September 27, 2009 § 1 Comment
A while ago, I was trying to make a black and white decision about what I thought was better for my family: local or organic. What I’ve learned since starting those questions is that in our area most of the time local means organic, though it may not be certified organic. Either way, right? So, I’m tending toward local, even if it doesn’t have the organic sticker on it. Am I missing something here? Let me know, if I am.
Another thought came into my head later: What about Fair Trade?
It depends what it is… Coffee needs to be fair trade, since there is such a history of people trying to make a living off of very little in this field. Most things local will be fairly traded, but you must be cautious. There are companies who say they are local but their goods are manufactured in China. I don’t have a problem with China; it’s with the companies in the United States that pick China to do their dirty work. Cheap labor is not good for anyone. I know times are tight (I know I’m feeling it) but cheapening the work of others, despite the fact that we don’t know them, lowers their worth and in my opinion lowers ours as well. I’m learning this from living in Vermont; from having two little kids who are so pure and so giving to others. Bilingual baby even said that I made her baby brothers scooter simply because she saw me put it together- quite a feat, putting together something with all those tiny pieces, with two kids wide awake, ready to help- though it was more fun to have them help me than to have it appear in all its red shiny glory. In her eyes, people make things. I love it!
So, if a kid is going to ask, wonder and beg you to tell them who made this or who painted that, who grew the food, who put it in the silo (still with the silos), who made it? I can see why people take pledges to buy handmade. When you buy handmade, you get to know the person (even if only briefly) who has made whatever you’re buying. You get to know pieces of their life- you get a story with your purchase. If you buy something at a farmers market, you’ve probably seen the person under their tent several times, looked at their creations and talked to them about how they make it, what gives them inspiration, etc. Can you imagine knowing the first and last name of the person who made your dish towels, your spatula, or your … whatever? I know most people have a little mug that someone made. It was either a family member who took pottery classes or someone local who sells them in town. You treasure that mug. You pull it out when you have a friend come over for tea. You talk about it. You are so proud of the fact that someone- a person, not a machine- put time and energy into making the mug (or mugs) you love to use the most. It’s a great feeling.
We don’t buy handmade all the time, but we do try to go out of our way as much as possible to reach for handmade. It’s simpler when you have a sewing machine to reach for that fabric and make the thing that your family member needs. Bilingual papi kept using plastic grocery bags for his gym clothes. I stumbled upon a tutorial on how to make a cloth bag that looks like a plastic grocery bag. Need met. It felt really good, too.

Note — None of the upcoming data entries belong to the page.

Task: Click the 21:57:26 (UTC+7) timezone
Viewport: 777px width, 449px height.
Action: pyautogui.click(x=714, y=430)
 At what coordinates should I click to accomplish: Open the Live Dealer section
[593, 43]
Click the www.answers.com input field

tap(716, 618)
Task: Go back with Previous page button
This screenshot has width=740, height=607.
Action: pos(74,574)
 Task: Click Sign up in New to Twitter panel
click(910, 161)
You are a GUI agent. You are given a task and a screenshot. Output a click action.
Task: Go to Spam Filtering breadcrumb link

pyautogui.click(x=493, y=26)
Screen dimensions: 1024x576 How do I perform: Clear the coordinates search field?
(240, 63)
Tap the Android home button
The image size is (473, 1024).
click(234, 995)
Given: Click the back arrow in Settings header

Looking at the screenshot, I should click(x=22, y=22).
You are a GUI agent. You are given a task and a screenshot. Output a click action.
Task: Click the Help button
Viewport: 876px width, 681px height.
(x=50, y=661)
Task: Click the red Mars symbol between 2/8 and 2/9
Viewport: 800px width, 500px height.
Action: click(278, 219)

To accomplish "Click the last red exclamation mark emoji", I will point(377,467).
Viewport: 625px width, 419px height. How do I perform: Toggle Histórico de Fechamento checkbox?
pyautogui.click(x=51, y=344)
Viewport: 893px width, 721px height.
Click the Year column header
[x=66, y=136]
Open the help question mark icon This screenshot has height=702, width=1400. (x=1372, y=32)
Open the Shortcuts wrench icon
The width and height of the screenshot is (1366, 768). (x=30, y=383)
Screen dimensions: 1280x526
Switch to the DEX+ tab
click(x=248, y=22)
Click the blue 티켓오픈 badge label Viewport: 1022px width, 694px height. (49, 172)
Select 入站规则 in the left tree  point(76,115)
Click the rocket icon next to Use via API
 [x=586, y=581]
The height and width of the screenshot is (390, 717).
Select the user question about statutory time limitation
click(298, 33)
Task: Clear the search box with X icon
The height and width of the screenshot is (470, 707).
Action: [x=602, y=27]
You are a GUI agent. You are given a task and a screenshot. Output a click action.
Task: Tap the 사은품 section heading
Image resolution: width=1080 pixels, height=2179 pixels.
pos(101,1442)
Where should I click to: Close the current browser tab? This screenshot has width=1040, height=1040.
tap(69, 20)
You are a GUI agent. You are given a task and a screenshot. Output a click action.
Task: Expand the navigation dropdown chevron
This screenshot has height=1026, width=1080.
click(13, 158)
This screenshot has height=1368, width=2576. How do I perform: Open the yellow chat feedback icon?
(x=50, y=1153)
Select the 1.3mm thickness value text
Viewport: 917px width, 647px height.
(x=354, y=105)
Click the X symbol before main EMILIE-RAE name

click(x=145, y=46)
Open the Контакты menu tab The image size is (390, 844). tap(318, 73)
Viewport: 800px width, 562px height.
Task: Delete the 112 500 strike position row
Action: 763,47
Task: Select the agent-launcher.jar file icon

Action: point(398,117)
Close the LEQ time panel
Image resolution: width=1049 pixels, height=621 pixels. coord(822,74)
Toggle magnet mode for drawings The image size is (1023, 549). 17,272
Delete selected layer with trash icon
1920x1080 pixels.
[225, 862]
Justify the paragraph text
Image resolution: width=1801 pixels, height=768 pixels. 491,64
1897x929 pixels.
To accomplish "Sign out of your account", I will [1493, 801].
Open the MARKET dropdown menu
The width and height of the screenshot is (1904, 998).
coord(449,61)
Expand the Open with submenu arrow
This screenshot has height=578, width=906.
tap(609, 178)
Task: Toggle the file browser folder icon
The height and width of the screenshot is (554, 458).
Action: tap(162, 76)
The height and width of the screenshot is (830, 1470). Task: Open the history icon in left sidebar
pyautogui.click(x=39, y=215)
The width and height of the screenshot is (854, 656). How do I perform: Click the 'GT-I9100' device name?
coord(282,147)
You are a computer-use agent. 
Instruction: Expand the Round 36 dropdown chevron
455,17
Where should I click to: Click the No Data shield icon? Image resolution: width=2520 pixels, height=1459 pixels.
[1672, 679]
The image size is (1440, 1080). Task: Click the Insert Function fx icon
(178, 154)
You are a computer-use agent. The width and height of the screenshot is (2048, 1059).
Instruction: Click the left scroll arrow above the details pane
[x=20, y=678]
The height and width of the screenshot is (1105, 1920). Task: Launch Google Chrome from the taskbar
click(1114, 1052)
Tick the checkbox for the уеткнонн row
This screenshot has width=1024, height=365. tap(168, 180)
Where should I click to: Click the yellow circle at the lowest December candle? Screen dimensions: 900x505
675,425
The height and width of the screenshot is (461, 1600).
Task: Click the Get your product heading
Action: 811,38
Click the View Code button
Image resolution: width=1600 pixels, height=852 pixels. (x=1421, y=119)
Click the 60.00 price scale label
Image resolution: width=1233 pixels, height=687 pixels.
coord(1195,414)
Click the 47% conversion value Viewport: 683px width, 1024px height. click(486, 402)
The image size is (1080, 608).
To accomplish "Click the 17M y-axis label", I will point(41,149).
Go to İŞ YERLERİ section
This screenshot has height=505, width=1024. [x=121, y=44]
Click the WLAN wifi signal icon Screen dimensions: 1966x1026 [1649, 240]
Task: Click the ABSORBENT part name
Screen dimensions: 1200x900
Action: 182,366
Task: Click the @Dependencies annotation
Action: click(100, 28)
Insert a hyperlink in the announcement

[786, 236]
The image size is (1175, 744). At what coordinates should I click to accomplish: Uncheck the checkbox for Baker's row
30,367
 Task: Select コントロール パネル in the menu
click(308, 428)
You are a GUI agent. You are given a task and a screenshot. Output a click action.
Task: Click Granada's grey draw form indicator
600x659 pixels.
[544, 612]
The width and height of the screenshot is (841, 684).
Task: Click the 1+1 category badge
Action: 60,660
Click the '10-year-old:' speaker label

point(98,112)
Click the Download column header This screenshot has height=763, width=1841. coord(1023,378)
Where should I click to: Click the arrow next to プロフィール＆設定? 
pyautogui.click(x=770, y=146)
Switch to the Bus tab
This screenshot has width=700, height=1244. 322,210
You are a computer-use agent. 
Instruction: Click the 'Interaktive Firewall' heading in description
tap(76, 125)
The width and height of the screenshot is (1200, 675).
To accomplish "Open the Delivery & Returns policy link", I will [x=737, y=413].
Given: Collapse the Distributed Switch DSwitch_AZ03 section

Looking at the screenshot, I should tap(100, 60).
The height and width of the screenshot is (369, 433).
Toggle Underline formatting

I think the next step for me is to buy handmade (or make) the gifts I give to others. Most times I try to since I have a hard time shopping for gifts. However, when I find something cool to make, I can just make it and prep it for giving. I don’t know if I’m ready for the pledge but for now I’ll show you the button that you’d see if I were ready to make the pledge to buy handmade.
A couple of months back, I wanted to take the Wardrobe Refashion challenge, where you pledge to make all your clothes for a determined period of time from preloved clothes or from fabric, etc. Basically, you aren’t supposed to buy new for yourself, and you get to take it as far as you want (i.e. your family, gifts, etc).
Where does that leave me?
Lots of ideals. I like being an idealist, even if people peg me for a dreamer.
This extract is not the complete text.